Something tells her not to go, and yet she is convinced this is more about her than it is about Christie. She is the last in her immediate family; her father gone, her mother driven to her death by unforgiving relatives, and now—is it her turn?
She learns that 10 others have been invited, and she immediately sees a relationship to Christie’s novel And Then There Were None. Her next-door neighbor, Jenny, is going to visit her sister, Lisa, and they will be close to the Netherworld Lodge, so she agrees to drive Zoe.
As Zoe studies the names and credentials of the other participants, she finds it odd that several of them have the same names as Christie characters; the others she soon discovers are not what or who they seem to be, as their names are puzzles as well.
Here the story veers slightly, as Jenny’s trip to visit her sister includes a meeting with a group of Finnish women who are part of a documentary Lisa is filming. And soon the two stories become entangled. These women are aware of Zoe’s part in the program . . . isn’t that odd, Jenny thinks?

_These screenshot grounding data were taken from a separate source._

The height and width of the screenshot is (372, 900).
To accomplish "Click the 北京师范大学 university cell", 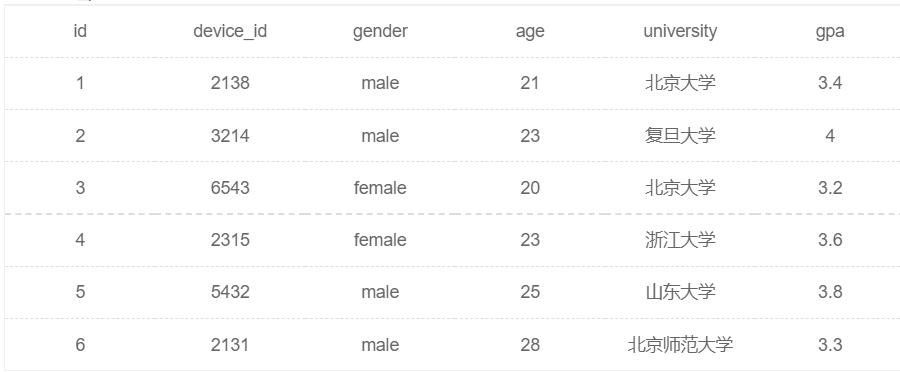I will click(x=680, y=344).

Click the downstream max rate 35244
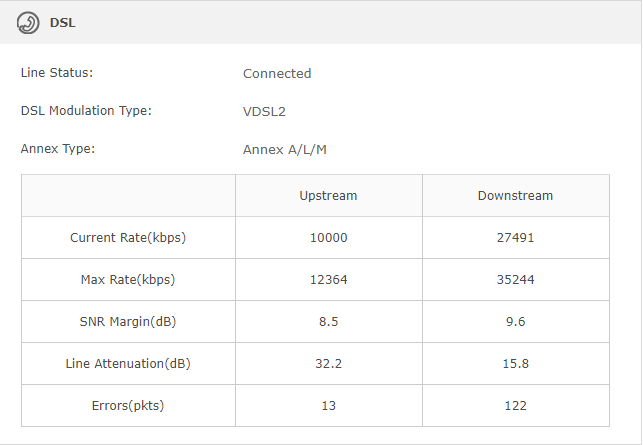click(515, 280)
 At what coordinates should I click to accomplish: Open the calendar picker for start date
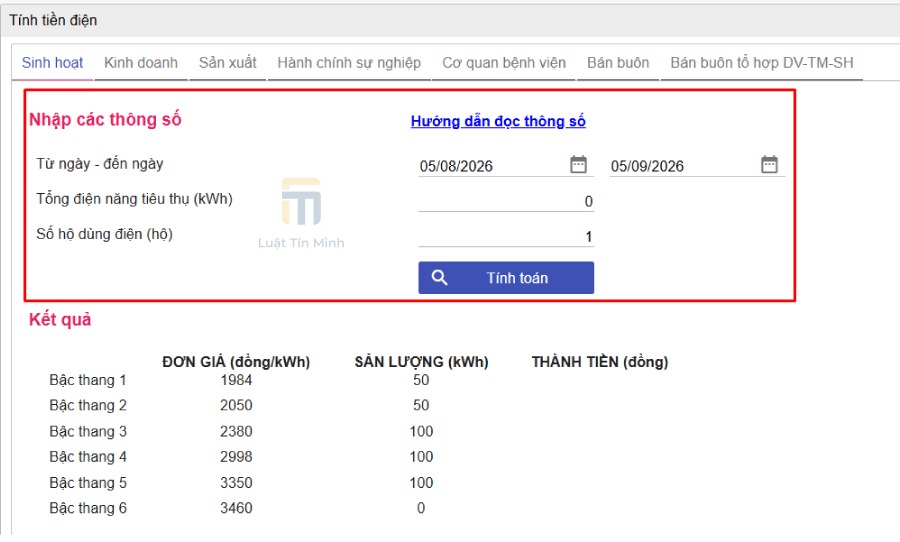coord(578,164)
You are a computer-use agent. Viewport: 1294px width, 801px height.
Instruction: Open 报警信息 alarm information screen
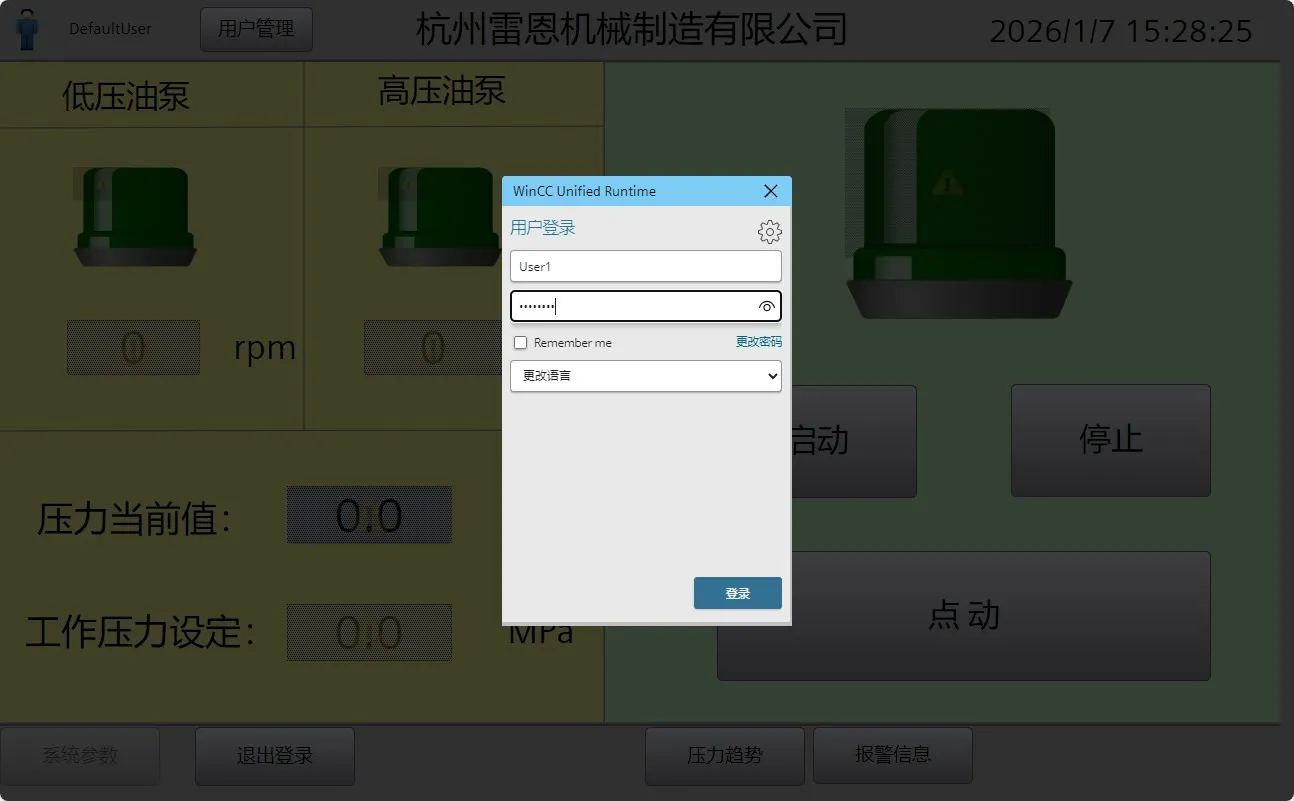tap(892, 755)
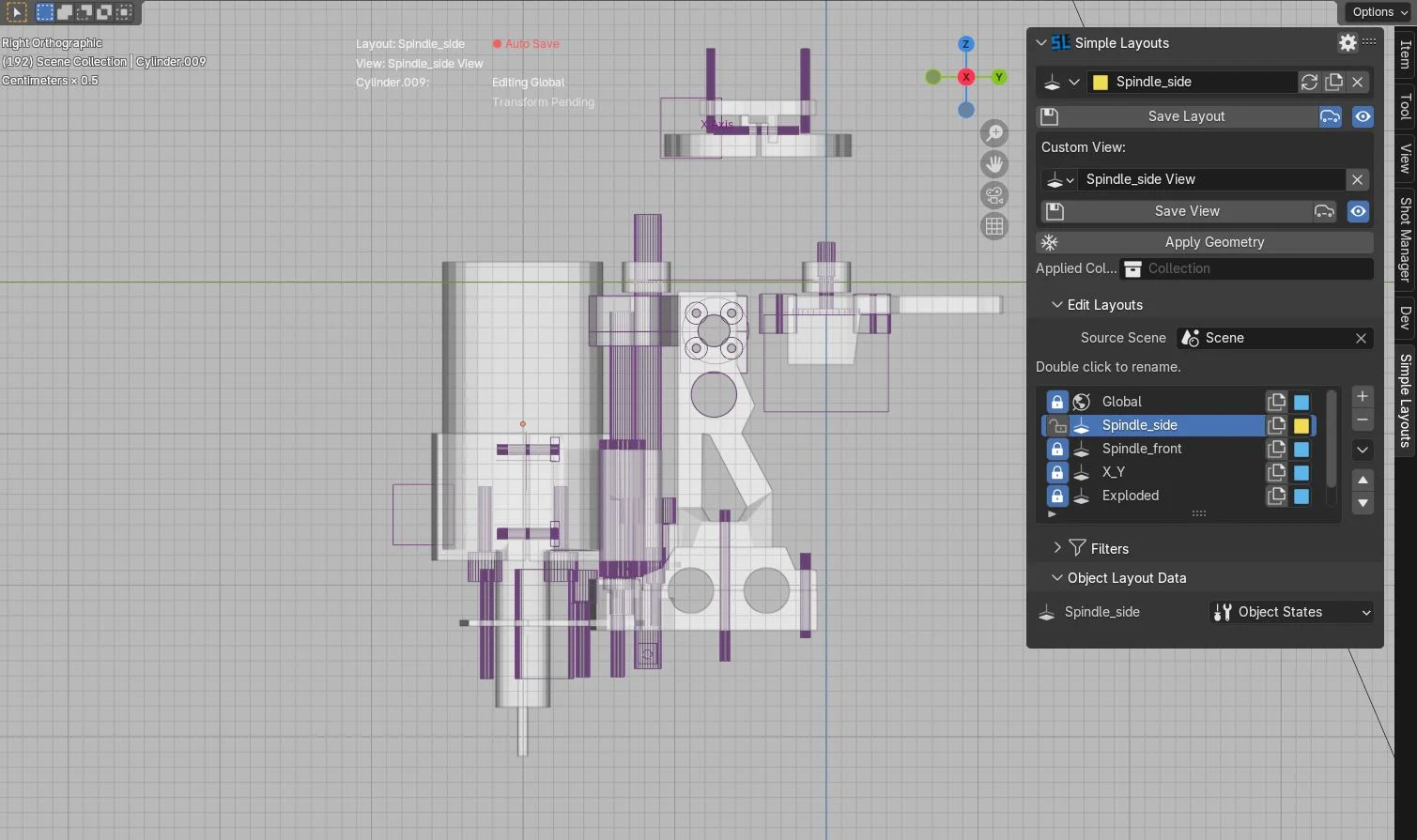Unlock the Spindle_front layout lock
This screenshot has width=1417, height=840.
(x=1056, y=449)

Clues begin to surface from every nook and cranny in both locations. The Netherworld Lodge is not only remote, but the weather does not cooperate, and the rains come in torrents, flooding the only escape route from the lodge.
The program goes on, and suddenly people begin to disappear . . . much like the murders in And Then There Were None. But it’s more than just that, in the back of her mind Zoe also sees similarities with Murder on the Orient Express when the details of a murder of a college student occurring several years before begin to surface.
A discussion rises about Christie’s two stories: Was the murder in the first, committed by one person, any more or less a murder than the one committed in the second by a group? Or can a group really commit a murder? Isn’t it still a one-person murder, the rest just accomplices? Indeed, there is more muddy water in this plot than just around the flooded lodge!
Buzzelli presents a good story with lots of twists and turns, but enough clues to keep the reader turning the page to meet the next part of the conundrum.
The most challenging part to the story is keeping all the characters straight in one’s mind. In order to make the comparisons with Christie’s stories, Buzzelli needed to have 10 characters and 10 names at the lodge, as well as additional characters in Jenny’s part of the story in order to tie the two together. If the reader can get through this muddle of characters, they will follow the story to its inevitable, and typical Christie, end.
And Then They Were Doomed is a story with dark implications, and much like Christie’s works, often a dark location that will keep the reader looking over his or her shoulder, just in case!
A good story worth the read over a cup of tea on a rainy night!